If Russia has had one consistent security message since the end of the Cold War, it’s that NATO expansion poses a threat to the country. In 1996, Russia’s foreign minister said that “the very name NATO is a problem … it’s kind of a four-letter word for us.” Soon afterward, French leader Jacques Chirac warned U.S. national security adviser Anthony Lake about the consequences of enlarging NATO. “We have humiliated them too much,” he said. “The situation is very dangerous.… One day there will be dangerous backlash.” Russian objections to NATO moving east are long-standing and voluminous, preceding Putin by years.
Nevertheless, there are a host of American commentators who persist in denying the obvious. In response to suggestions that NATO publicly declare that Ukraine will not join the organization, The Atlantic’s Tom Nichols tweeted, “This is not about NATO, and letting Putin *make* it about NATO—not least by baiting us into this kind of move—is a fundamental error.” Another Atlantic hawk, Anne Applebaum, argued, “When Putin attacked Ukraine in 2014, it wasn’t because of ‘Nato.’” (Applebaum claims to alone understand the mind of Russia’s leader.) Similarly, former Russia Ambassador Michael McFaul has claimed that the possibility of Ukraine entering NATO has always been a nonissue, even though NATO promised Ukraine it could join the alliance in 2008. No matter how often Russian officials repeat their objections, American foreign policy elites won’t listen. And it’s difficult to disprove the notion that NATO is immaterial to the current crisis, because U.S. policymakers have never made any concessions to Russia regarding NATO.
Punish Russian citizens
Given that the U.S. and Britain, like all powerful states, have caused their share of mayhem around the world, one might hope that commentators would want to observe a distinction between governments and their populaces. One would be wrong. “I am not as inclined as others to make a sharp distinction between Russia and Putin,” British security expert Bruno Maçães argued. “If a criminal war takes place, every Russian who failed to take a stand when they could and maybe even when it was still possible to do in safety, they will be culpable too.” In addition to being immoral, this perspective, if enacted as policy, would lead to collective punishment, a violation of international law.

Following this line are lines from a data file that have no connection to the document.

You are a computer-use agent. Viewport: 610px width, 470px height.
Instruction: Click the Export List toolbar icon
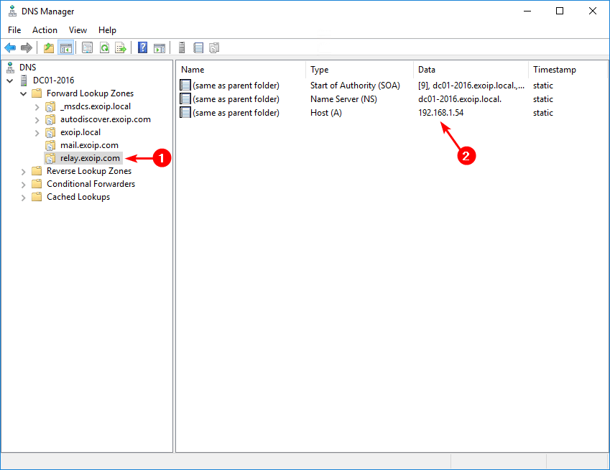point(122,47)
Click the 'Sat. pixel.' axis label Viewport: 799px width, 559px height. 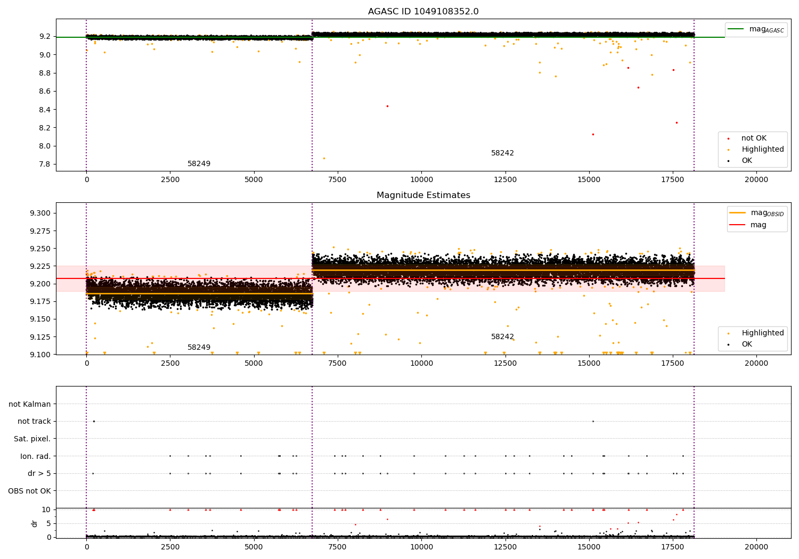coord(32,439)
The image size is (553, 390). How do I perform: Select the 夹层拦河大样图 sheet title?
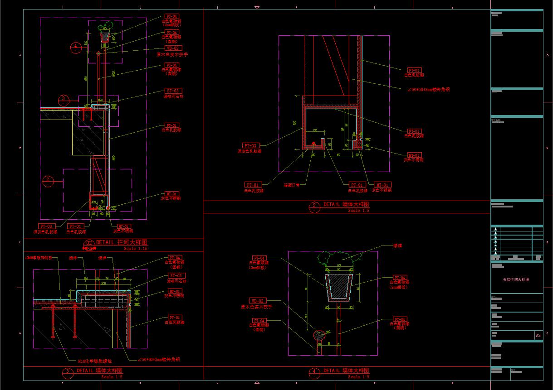516,280
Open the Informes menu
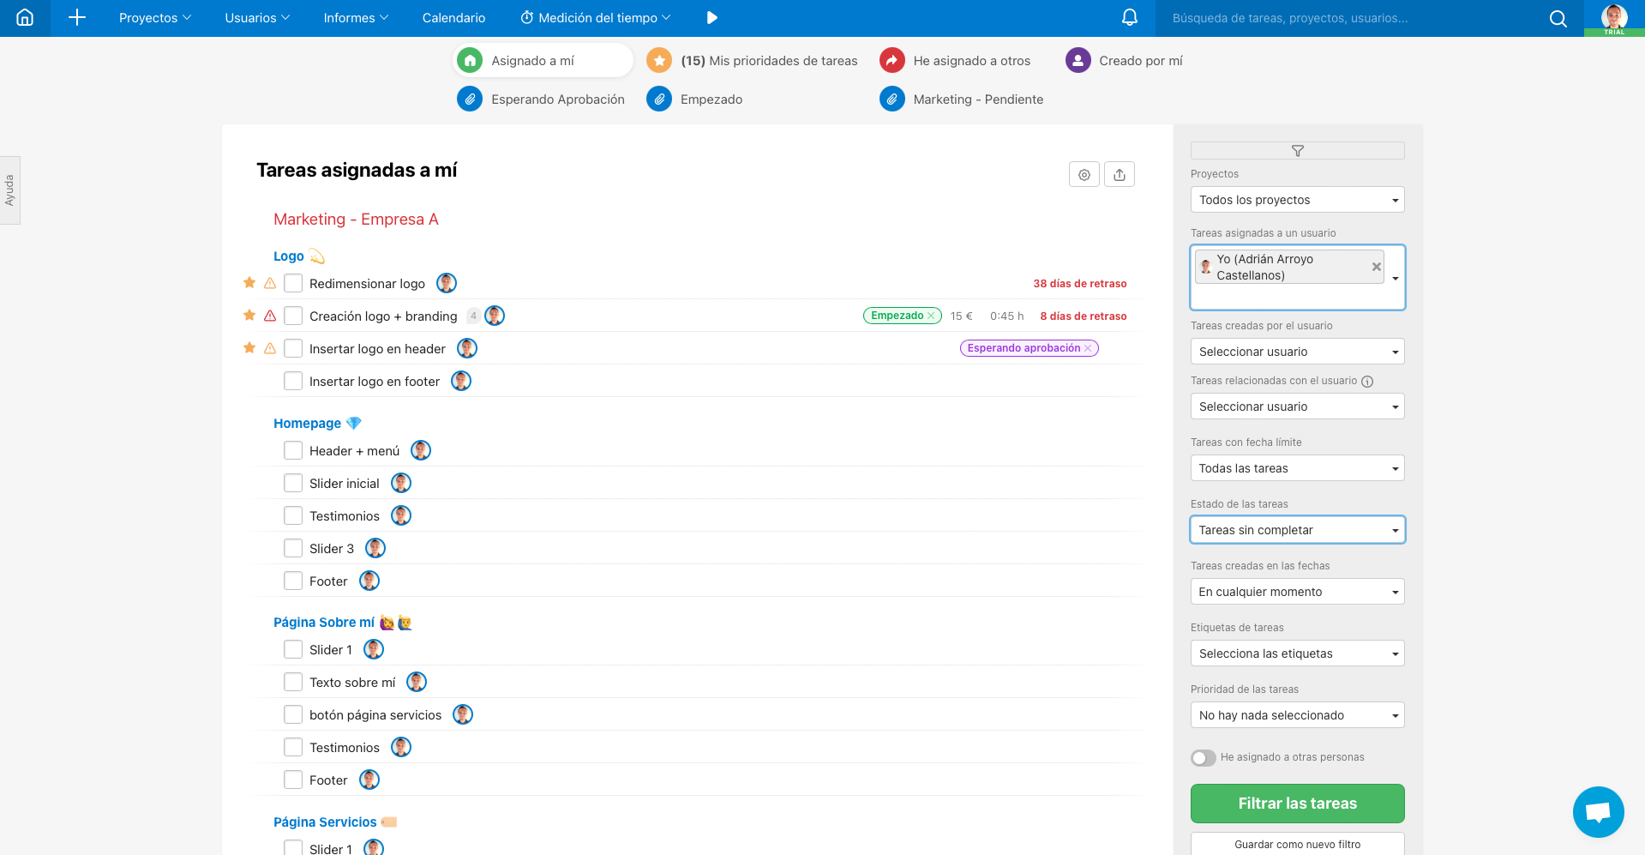 click(356, 18)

Putin follows in a long line of Russian leaders, from Catherine the Great to Vladimir Lenin, who have run roughshod over the country’s neighbors. For hundreds of years, other peoples in Eastern Europe have had to fear that they might one day fall into the crosshairs of someone in power in Moscow. The fact of Russia’s long-standing power means that Western officials in the 1990s and early 2000s should have understood that their former adversary’s weakness was temporary. Now the U.S. and its allies have no choice but to use robust sanctions and other nonviolent means to resist Russian aggression in Ukraine. But let’s hope they ignore some of our pundits and stop there.